ACTIVITY: Starting with the line that contains "Rocket Card Design" and stopping after the line that contains "Storing Large Prints (1194, 956)", copy the entries below exactly. Include nothing else.
Start of PROVIDED RECORDS
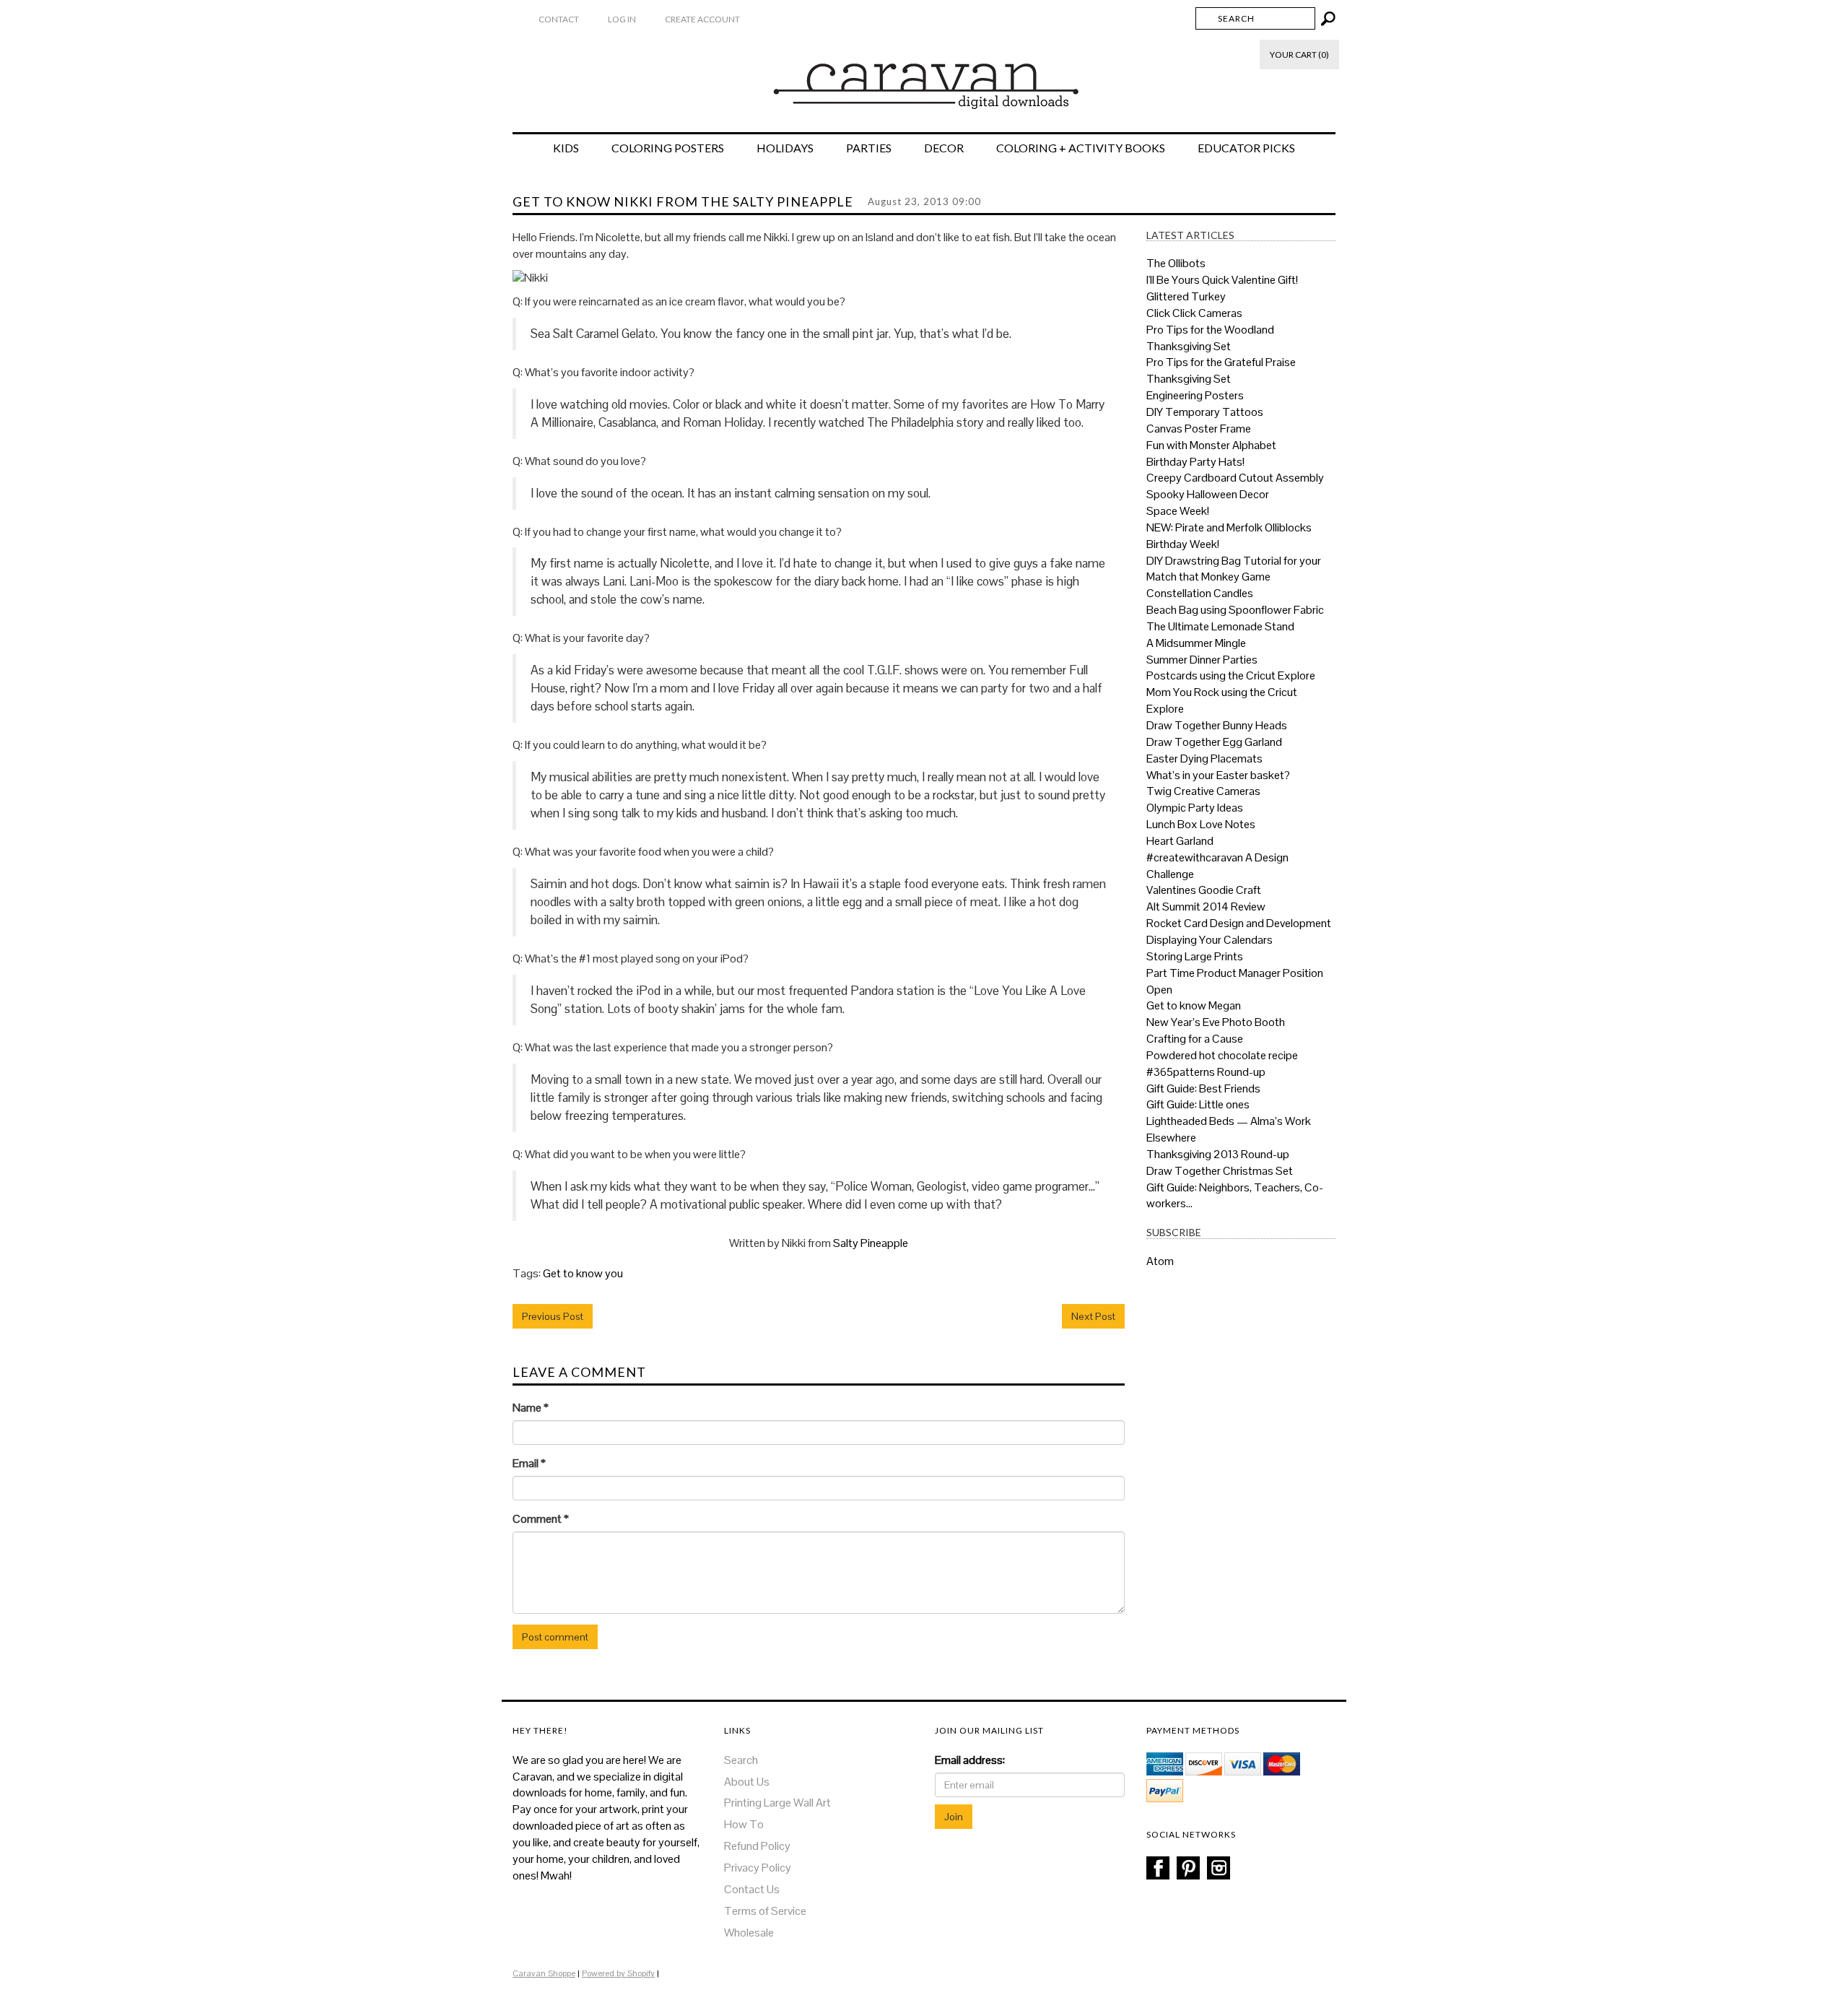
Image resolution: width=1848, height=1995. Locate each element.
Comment (541, 1518)
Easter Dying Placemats (1204, 758)
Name (531, 1407)
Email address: (970, 1760)
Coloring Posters (667, 148)
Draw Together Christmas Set (1219, 1170)
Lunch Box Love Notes (1200, 824)
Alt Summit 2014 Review (1205, 906)
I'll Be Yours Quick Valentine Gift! (1222, 279)
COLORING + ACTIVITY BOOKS (1080, 148)
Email (529, 1463)
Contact (559, 19)
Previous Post (552, 1316)
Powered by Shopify (618, 1973)
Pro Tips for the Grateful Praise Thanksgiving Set (1221, 370)
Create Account (702, 19)
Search (741, 1760)
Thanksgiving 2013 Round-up (1217, 1154)
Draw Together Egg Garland (1214, 741)
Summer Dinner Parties (1202, 659)
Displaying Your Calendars (1209, 939)
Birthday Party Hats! (1195, 461)
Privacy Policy (757, 1867)
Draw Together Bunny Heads (1216, 725)
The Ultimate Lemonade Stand (1220, 626)
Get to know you (583, 1273)
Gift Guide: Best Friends (1203, 1088)
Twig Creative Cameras (1203, 791)
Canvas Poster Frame (1198, 428)
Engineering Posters (1195, 395)
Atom (1160, 1261)
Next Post (1093, 1316)
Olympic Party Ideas (1194, 807)
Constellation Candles (1199, 593)
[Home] (924, 79)
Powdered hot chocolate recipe (1222, 1055)
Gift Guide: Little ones (1198, 1104)
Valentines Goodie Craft (1203, 889)
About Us (747, 1781)
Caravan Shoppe (544, 1973)
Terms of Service (765, 1910)
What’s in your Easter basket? (1218, 775)
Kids (566, 148)
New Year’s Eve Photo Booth (1215, 1022)
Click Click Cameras (1194, 313)
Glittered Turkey (1186, 296)
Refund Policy (757, 1845)
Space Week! (1177, 510)
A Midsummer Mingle (1196, 643)
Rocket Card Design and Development (1238, 923)
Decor (944, 148)
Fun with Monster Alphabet (1211, 445)
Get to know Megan (1193, 1005)
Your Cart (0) (1299, 54)
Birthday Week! (1182, 544)
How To (744, 1824)
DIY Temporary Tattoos (1204, 412)
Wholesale (749, 1932)
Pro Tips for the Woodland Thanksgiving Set (1210, 338)
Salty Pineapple (870, 1243)
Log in (622, 19)
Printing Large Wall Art (777, 1802)
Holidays (785, 148)
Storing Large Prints (1194, 956)
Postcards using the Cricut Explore (1230, 675)
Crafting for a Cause (1194, 1038)
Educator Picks (1246, 148)
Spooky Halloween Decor (1207, 494)
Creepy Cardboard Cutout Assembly (1235, 477)
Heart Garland (1179, 840)
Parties (869, 148)
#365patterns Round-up (1205, 1071)
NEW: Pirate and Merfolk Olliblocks (1229, 527)
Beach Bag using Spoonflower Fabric (1235, 609)
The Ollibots (1176, 263)
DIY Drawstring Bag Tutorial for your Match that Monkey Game (1233, 569)
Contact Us (752, 1889)
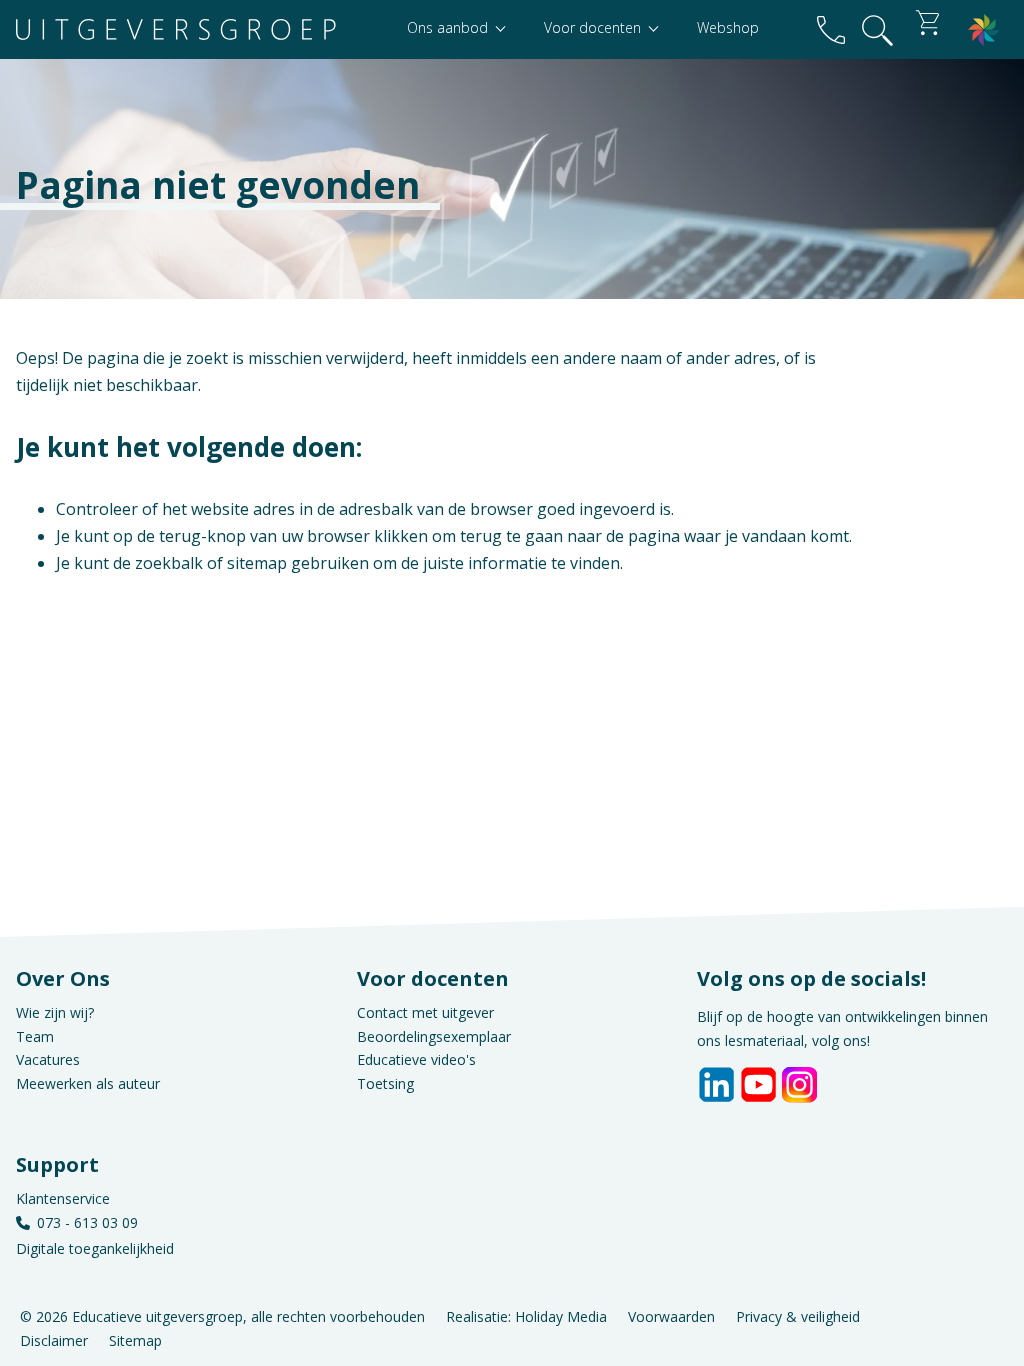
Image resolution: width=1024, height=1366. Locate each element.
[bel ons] (831, 29)
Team (35, 1036)
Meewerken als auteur (88, 1083)
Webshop (728, 27)
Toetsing (385, 1083)
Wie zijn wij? (55, 1012)
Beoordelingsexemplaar (434, 1036)
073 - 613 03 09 (87, 1222)
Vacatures (48, 1059)
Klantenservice (63, 1198)
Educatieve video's (416, 1059)
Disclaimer (54, 1339)
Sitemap (135, 1339)
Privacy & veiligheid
End of PROVIDED RECORDS
ANSWER BOX:
Rocket Card Design and Development (1238, 923)
Decor (944, 148)
Fun with Monster Alphabet (1211, 445)
Get to know Megan (1193, 1005)
Your Cart (0) (1299, 54)
Birthday Week! (1182, 544)
How To (744, 1824)
DIY Temporary Tattoos (1204, 412)
Wholesale (749, 1932)
Pro Tips for the Woodland Thanksgiving Set (1210, 338)
Salty Pineapple (870, 1243)
Log in (622, 19)
Printing Large Wall Art (777, 1802)
Holidays (785, 148)
Storing Large Prints (1194, 956)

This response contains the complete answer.